Billie Sol Estes was a crook. He served time for his various schemes plotted in the West Texas desert town of Pecos. His main scheme, the one he got sent to the joint for, involved procuring loans using cotton crops as collateral. He had a bizarre method of having cotton allotments transferred to his ownership. He
didn’t own the cotton itself, but his name was on the books. He not only received government subsidies for that ownership, but he was able to procure bank loans using this non-existent cotton as collateral.
Estes’ scheme began during the 1950s, a period in which the federal government was cutting back on crop production. Billie Sol’s business at the time was selling irrigation systems using natural gas instead of electrical energy. Naturally, Billie Sol’s business was bound to suffer from the government-mandated freeze in crop production. Billie Sol’s scheme would take the help of officials high in the government and there was none higher in Texas than Lyndon
Baines Johnson.
Leading up to his indictment, during the 1940s and 1950s, Billie Sol became part of the Good-‘
Ol Boy network that ran Texas politics. He used his considerable wealth and web of political connections to get things done, both for himself and his benefactors. Texas politics, like most southern states at the time, was run by political bosses. One
didn’t get to the top of the Texas political heap without lots of cash and lots of favors. Things were no different for the future President.
By 1960-61 Estes’ cotton scheme was under investigation by a man in the U.S. Department of Agriculture named Henry Marshall. The short version of the story was that Marshall had discovered a web involving Estes, LBJ, and other big-wigs in Texas. Much of LBJ’s political fund at that time had been financed directly by Estes’ scheme. LBJ’s ability to peddle his influence undoubtedly helped Estes along, but it also ran the risk of toppling his political empire - the one that had led to his position as Vice President.

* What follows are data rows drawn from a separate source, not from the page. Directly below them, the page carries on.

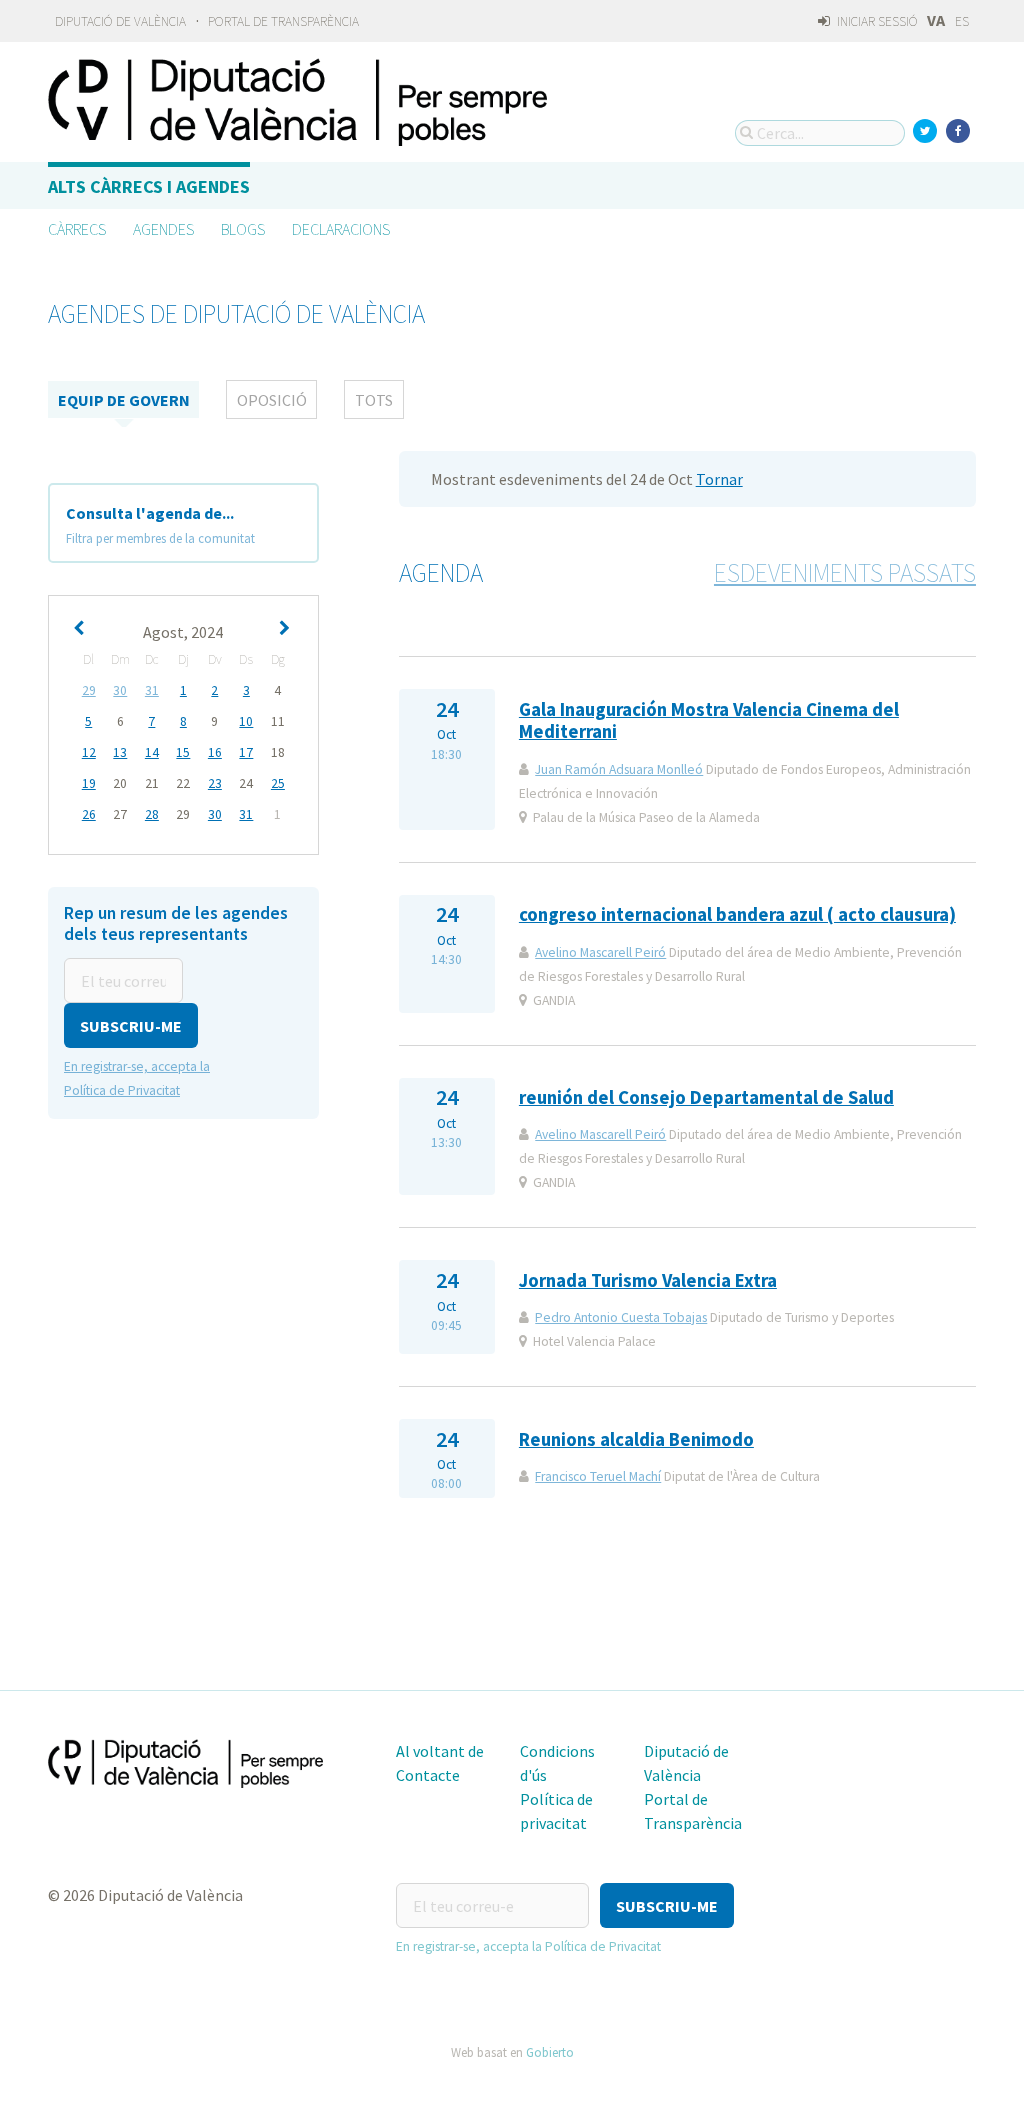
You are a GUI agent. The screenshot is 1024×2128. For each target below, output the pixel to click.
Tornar (719, 479)
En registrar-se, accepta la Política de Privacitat (528, 1946)
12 (89, 752)
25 (278, 783)
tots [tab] (374, 400)
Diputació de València (120, 21)
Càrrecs (77, 229)
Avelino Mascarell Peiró (600, 952)
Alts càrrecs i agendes (149, 186)
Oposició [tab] (272, 400)
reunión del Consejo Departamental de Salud (706, 1097)
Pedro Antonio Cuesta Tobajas (621, 1317)
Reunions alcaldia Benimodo (636, 1439)
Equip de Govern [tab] (124, 400)
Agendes (163, 229)
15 (183, 752)
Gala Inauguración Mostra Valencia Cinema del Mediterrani (709, 720)
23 (215, 783)
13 (120, 752)
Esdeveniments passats (845, 573)
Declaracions (341, 229)
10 (246, 721)
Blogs (243, 229)
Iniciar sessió (876, 21)
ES (962, 21)
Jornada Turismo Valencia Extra (648, 1280)
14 (152, 752)
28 (152, 814)
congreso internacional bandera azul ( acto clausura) (737, 914)
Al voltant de (440, 1751)
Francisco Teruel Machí (598, 1476)
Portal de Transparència (283, 21)
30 (120, 690)
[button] (131, 1025)
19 (89, 783)
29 (89, 690)
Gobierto (550, 2052)
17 (246, 752)
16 (215, 752)
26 (89, 814)
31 (152, 690)
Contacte (428, 1775)
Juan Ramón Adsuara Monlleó (619, 769)
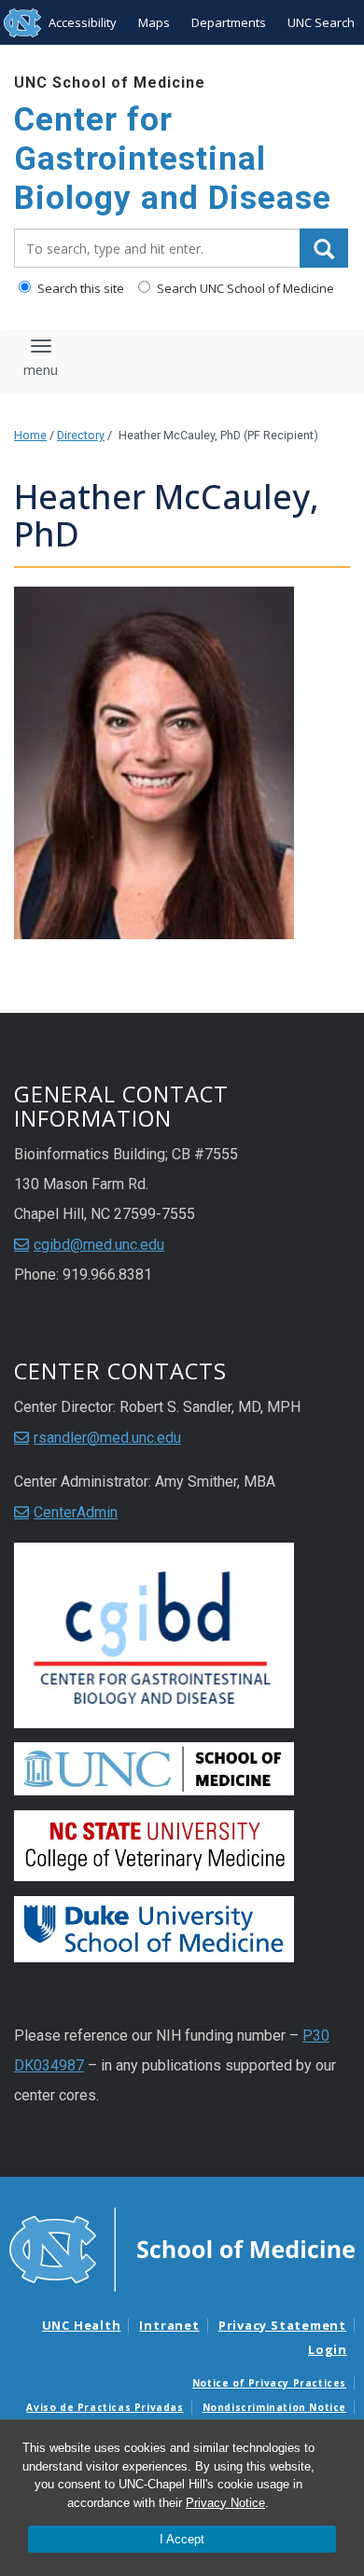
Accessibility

Seeking to keep Billie Sol’s scheme from hemorrhaging, taking the whole Good-'
Ol Boy network down in the process, LBJ and his henchmen oversaw a hit on Marshall. A LBJ and Estes associate by the name of
Malcolm Wallace was tapped to do the job. Wallace is a compelling figure in this case. Reading documents of the events leading up to JFK's assassination, Wallace's name seems to be enveloped in a shroud of mystery. Wallace was introduced to Lyndon Johnson by Johnson's legal counsel,
Ed Clark. Soon after meeting, Wallace began having an affair with Johnson's sister, Josefa. Josefa was also carrying on a relationship with the owner of a small golf course, John
Kinser.
Kinser reportedly tried to use Josefa to extort money from her brother, and, upon failing, tried to blackmail the then-Texas Senator. Wallace murdered
Kinser at his golf shop on October 22, 1951. Interestingly enough, Wallace was convicted and sentenced to life imprisonment, but his sentence was overturned and commuted by Judge Charles O.
Betts.
Fast forward to June 3, 1961. Wallace met Marshall to “discuss” the investigation into Billie Sol’s scheme. After a heated argument in which Wallace realized he
wasn’t going to be able to sway Marshall’s decision to expose the operation, Wallace killed Marshall. At first, he struck him in the side of the head knocking Marshall to the ground. Next, he attempted to expose Marshall to carbon monoxide poisoning by placing his mouth on his truck’s exhaust pipe. Wallace was reportedly spooked by a by-passing truck so decided to speed up the hit by shooting Marshall four times with a bolt-action rifle.
The coroner ruled Marshall’s death a suicide although this ruling was later overturned. One question arising from this faulty autopsy was how Marshall could have squeezed off four rounds into his own head.
After serving a prison sentence for another scheme, Estes offered up information that would implicate LBJ in the murders of the aforementioned victims, a couple of other players, and his own sister. He also claimed to have a second-hand report from Cliff Carter that Mac Wallace ran the leg work of the JFK assassination. Wallace allegedly corralled Lee Harvey Oswald and Jack Ruby - in different capacities - and fired the shot from the grassy knoll.
**The first half of the story is true; the second half - the part about JFK's murder - is specious at best. Billie Sol Estes is a twice-convicted felon and opportunist of the highest magnitude. While history clearly shows that he was in cahoots with LBJ and knew of political murders that LBJ carried out, there is little support for Estes' claim for LBJ's involvement in the JFK plot. I'm more than willing to believe the conspiracy theory, but for having such a compelling story, Estes has
a really lame personal website. This raises red flag number 70 something.